| Ausgewählter Auszug |
((
Schließlich nimmt vor allem das dritte Lied Daleko měsíc je domova (Fern ist der Mond der Heimat) den direkten Bezug zur Suita. Auch dieses beginnt mit einem langsamen, schattenhaften Ostinato des Chorals. An äußerst prominenter Stelle zitiert Haas schließlich direkt:

 

 

 

Konnte Pavel Haas in diesem Zyklus endlich Gedanken zu Ende bringen, die in Brünn unvollendet geblieben sind? Sicherlich ist es kein Zufall, dass er sich ausgerechnet bei diesem Werk zurückbesinnt und beweist auch, mit welcher inhaltlichen Wichtigkeit ihn die Suita all die Jahre begleitet hat. Diese zarten Lieder bilden im Rückbezug den Schlüssel zum Verständnis dieses vielschichtigen Werkes, da sie endlich, vielleicht noch stiller und dadurch radikaler, ausdrücken, was er im Innersten empfunden haben muss.
))
| Datenabschnitt |
((
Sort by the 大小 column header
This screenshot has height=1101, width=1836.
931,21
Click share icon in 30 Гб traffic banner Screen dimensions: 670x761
))
| Gestellte Aufgabe |
Zitieren Sie aus dem obigen Auszug über Pavel Haas wörtlich die Passage, die mit den Worten „Schließlich nimmt vor“ einsetzt und nach „empfunden haben muss.“ endet.

| Die Antwort |
Schließlich nimmt vor allem das dritte Lied Daleko měsíc je domova (Fern ist der Mond der Heimat) den direkten Bezug zur Suita. Auch dieses beginnt mit einem langsamen, schattenhaften Ostinato des Chorals. An äußerst prominenter Stelle zitiert Haas schließlich direkt:

 

 

 

Konnte Pavel Haas in diesem Zyklus endlich Gedanken zu Ende bringen, die in Brünn unvollendet geblieben sind? Sicherlich ist es kein Zufall, dass er sich ausgerechnet bei diesem Werk zurückbesinnt und beweist auch, mit welcher inhaltlichen Wichtigkeit ihn die Suita all die Jahre begleitet hat. Diese zarten Lieder bilden im Rückbezug den Schlüssel zum Verständnis dieses vielschichtigen Werkes, da sie endlich, vielleicht noch stiller und dadurch radikaler, ausdrücken, was er im Innersten empfunden haben muss.